■ AIM:
Reproduce the lines of the entries below verbatim, beginning at the line that contains "Where should I click to: Click the Inicio" and continuing through the end of the entries. Leave the pictures out of your answer.

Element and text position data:
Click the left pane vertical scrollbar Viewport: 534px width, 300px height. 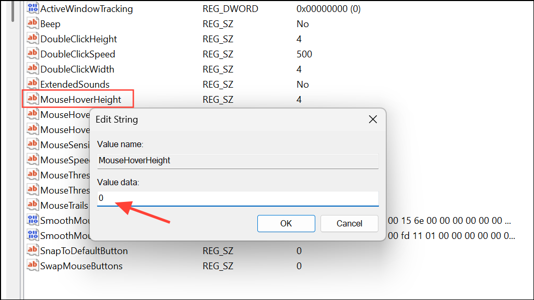pyautogui.click(x=14, y=10)
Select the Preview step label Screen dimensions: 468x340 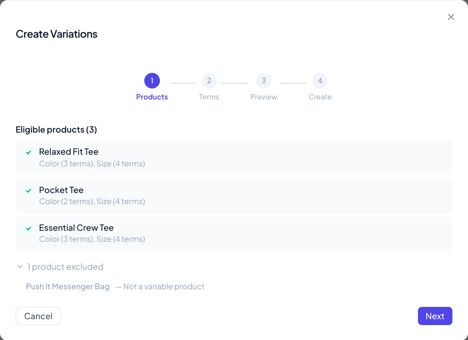pyautogui.click(x=264, y=97)
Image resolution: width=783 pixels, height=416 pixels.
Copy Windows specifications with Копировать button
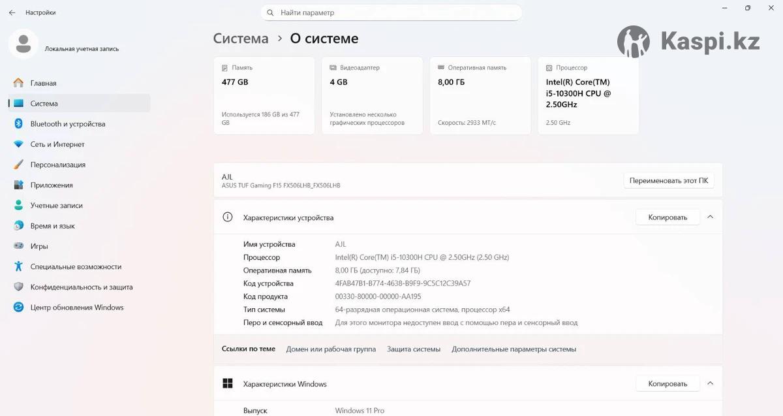668,384
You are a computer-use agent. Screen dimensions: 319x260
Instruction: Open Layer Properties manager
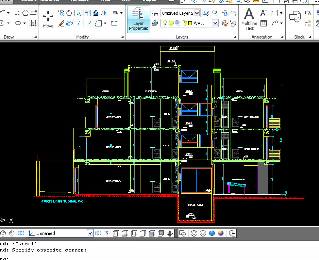click(x=138, y=19)
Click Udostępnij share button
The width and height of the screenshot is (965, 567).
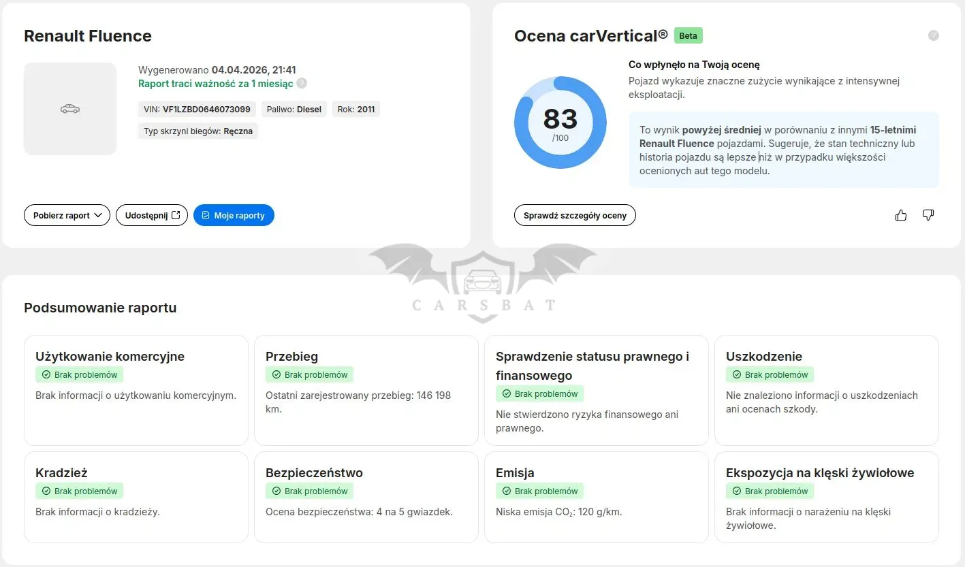tap(152, 215)
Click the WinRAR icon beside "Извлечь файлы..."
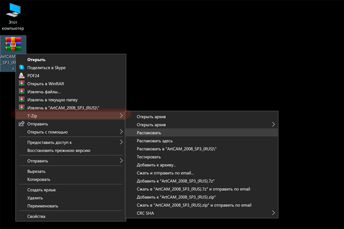Viewport: 344px width, 229px height. [x=22, y=92]
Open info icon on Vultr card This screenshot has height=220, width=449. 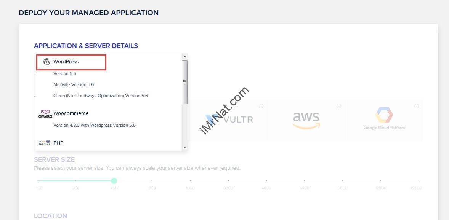click(261, 106)

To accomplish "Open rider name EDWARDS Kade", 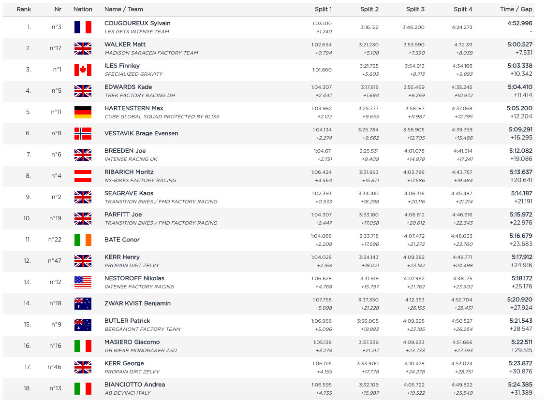I will pyautogui.click(x=128, y=87).
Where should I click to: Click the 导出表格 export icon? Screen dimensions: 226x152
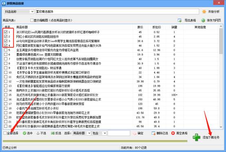(179, 20)
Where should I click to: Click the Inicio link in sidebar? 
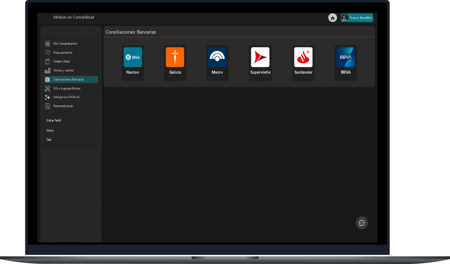tap(50, 130)
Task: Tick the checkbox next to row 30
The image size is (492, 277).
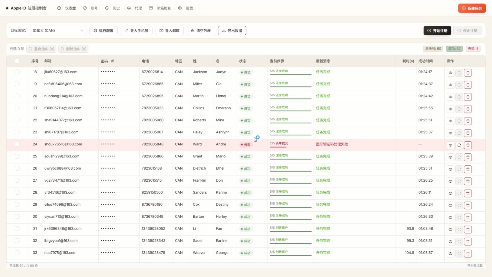Action: click(17, 216)
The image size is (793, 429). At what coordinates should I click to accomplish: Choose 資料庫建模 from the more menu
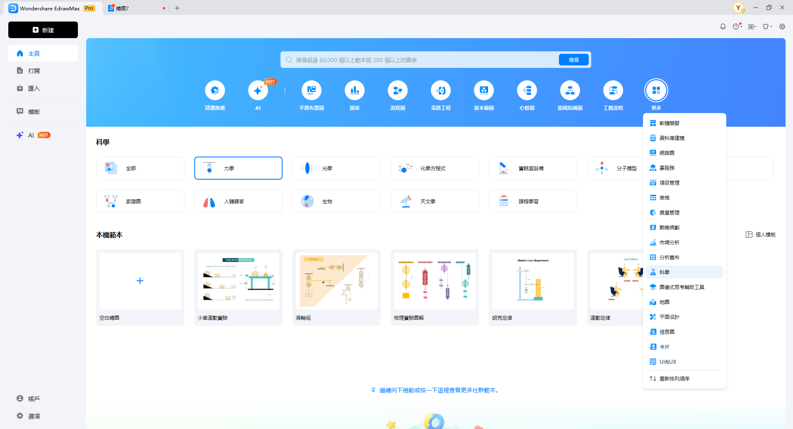[672, 138]
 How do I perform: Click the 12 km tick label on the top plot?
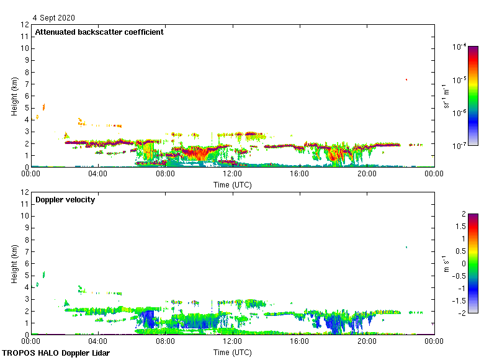pyautogui.click(x=25, y=25)
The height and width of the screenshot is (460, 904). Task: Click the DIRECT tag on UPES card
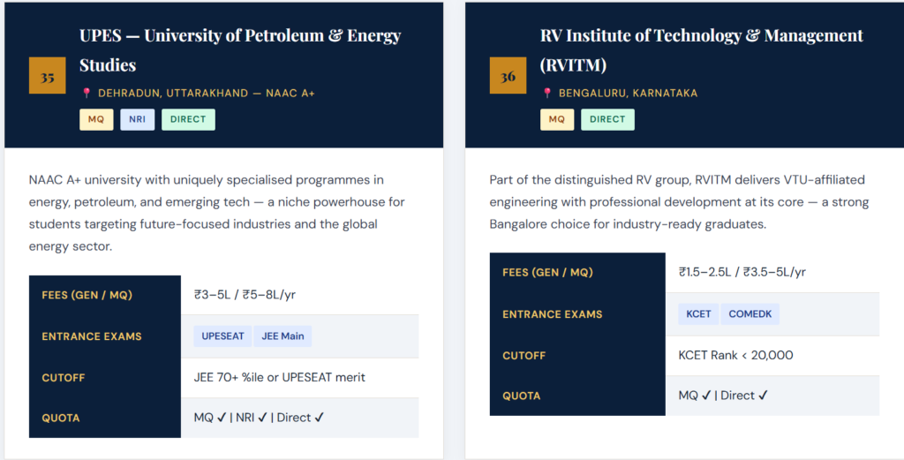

■ ANSWER TO THIS TASK:
Where should I click to: Click the Inicio link in sidebar? 
tap(50, 130)
Task: Tick the checkbox next to row 30
The image size is (492, 277).
Action: click(17, 216)
The image size is (793, 429). At what coordinates should I click to accomplish: Choose 資料庫建模 from the more menu
[672, 138]
 How do I perform: Click the 12 km tick label on the top plot?
pyautogui.click(x=25, y=25)
The height and width of the screenshot is (460, 904). Task: Click the DIRECT tag on UPES card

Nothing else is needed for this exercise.